### Written request
Copy out every line in the entries below that contains the string "want". Treat uppercase and lowercase letters as different.
[begin Supplied records]
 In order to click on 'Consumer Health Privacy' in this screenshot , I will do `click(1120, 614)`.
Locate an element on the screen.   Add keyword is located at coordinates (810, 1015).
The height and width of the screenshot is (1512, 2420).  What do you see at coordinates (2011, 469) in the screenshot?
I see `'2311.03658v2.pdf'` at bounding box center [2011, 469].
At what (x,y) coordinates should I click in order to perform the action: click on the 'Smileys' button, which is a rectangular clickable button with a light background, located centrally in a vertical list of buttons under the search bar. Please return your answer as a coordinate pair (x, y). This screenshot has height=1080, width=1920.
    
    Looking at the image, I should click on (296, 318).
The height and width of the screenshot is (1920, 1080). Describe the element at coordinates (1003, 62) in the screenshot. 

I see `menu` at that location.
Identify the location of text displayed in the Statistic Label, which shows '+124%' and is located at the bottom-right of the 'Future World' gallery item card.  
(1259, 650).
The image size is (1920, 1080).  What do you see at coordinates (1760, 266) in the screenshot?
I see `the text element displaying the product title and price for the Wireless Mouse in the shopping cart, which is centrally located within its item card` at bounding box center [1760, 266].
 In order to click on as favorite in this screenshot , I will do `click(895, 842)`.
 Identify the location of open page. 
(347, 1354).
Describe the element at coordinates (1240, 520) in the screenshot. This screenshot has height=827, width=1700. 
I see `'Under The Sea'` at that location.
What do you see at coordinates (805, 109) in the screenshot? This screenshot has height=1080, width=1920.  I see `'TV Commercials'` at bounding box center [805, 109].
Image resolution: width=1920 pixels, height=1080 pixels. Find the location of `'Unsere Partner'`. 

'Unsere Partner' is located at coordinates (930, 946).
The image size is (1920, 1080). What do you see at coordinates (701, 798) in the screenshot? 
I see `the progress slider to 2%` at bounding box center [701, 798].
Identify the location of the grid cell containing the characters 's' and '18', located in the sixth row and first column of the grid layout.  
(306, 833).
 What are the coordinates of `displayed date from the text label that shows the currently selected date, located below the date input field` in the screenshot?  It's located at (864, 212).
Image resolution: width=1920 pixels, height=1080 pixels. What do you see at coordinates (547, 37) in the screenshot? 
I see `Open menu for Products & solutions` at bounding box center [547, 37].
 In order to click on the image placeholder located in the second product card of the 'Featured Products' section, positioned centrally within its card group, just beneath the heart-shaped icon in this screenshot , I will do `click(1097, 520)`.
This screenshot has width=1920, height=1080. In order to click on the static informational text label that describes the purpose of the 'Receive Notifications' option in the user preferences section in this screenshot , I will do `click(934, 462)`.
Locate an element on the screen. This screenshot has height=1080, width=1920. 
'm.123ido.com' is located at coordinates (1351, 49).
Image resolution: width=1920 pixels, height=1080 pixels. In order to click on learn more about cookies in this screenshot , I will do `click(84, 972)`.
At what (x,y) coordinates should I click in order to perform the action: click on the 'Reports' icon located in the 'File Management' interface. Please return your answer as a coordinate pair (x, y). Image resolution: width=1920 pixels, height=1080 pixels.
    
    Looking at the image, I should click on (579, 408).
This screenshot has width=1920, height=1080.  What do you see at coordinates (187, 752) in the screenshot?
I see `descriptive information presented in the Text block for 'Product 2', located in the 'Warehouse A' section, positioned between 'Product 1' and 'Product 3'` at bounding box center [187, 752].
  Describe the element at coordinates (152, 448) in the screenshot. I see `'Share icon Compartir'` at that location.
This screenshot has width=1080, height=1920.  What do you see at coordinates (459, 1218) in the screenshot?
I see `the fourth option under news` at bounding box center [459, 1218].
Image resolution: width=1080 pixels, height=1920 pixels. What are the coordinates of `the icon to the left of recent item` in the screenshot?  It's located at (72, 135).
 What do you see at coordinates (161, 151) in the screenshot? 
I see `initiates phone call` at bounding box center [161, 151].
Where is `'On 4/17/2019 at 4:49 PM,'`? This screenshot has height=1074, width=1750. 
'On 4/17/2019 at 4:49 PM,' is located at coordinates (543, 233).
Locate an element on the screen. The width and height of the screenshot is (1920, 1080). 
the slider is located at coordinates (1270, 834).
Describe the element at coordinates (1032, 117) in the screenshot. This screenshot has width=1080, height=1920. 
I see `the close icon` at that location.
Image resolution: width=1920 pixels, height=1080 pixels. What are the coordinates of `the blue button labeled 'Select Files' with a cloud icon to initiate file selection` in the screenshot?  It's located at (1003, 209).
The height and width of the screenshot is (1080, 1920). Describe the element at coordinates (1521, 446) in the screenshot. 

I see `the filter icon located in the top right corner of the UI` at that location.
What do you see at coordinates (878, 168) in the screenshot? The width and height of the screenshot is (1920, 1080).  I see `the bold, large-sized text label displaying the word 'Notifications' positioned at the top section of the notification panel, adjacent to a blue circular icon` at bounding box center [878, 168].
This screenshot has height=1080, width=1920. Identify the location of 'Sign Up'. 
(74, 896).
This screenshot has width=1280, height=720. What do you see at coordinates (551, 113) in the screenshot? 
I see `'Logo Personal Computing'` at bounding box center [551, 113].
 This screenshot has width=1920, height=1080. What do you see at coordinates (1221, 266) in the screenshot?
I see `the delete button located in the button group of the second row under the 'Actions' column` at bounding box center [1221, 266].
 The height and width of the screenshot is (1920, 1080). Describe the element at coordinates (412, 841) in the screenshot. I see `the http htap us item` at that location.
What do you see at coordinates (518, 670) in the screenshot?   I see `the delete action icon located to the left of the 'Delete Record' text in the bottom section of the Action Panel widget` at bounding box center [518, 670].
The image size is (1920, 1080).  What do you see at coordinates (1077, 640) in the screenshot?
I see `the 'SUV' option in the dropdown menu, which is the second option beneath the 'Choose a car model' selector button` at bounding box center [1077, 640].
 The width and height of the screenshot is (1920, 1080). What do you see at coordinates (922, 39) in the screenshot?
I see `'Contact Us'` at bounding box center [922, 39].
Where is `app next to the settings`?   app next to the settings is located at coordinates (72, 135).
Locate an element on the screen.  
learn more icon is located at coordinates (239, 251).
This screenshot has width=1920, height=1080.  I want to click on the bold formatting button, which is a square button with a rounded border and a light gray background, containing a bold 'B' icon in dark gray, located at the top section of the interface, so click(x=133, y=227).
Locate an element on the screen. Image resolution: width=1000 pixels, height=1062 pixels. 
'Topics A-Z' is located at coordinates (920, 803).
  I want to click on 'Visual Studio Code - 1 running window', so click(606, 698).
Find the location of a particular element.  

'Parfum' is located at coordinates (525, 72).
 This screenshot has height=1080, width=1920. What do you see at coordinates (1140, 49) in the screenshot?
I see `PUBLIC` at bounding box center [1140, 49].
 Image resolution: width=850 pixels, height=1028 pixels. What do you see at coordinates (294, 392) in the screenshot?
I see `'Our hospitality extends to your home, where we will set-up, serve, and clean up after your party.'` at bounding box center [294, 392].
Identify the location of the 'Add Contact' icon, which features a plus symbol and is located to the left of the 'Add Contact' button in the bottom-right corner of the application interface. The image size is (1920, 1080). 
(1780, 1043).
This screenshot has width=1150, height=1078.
[end Supplied records]
### Problem solution
This screenshot has width=1920, height=1080.  I want to click on the bold formatting button, which is a square button with a rounded border and a light gray background, containing a bold 'B' icon in dark gray, located at the top section of the interface, so click(x=133, y=227).
  I want to click on 'Visual Studio Code - 1 running window', so click(606, 698).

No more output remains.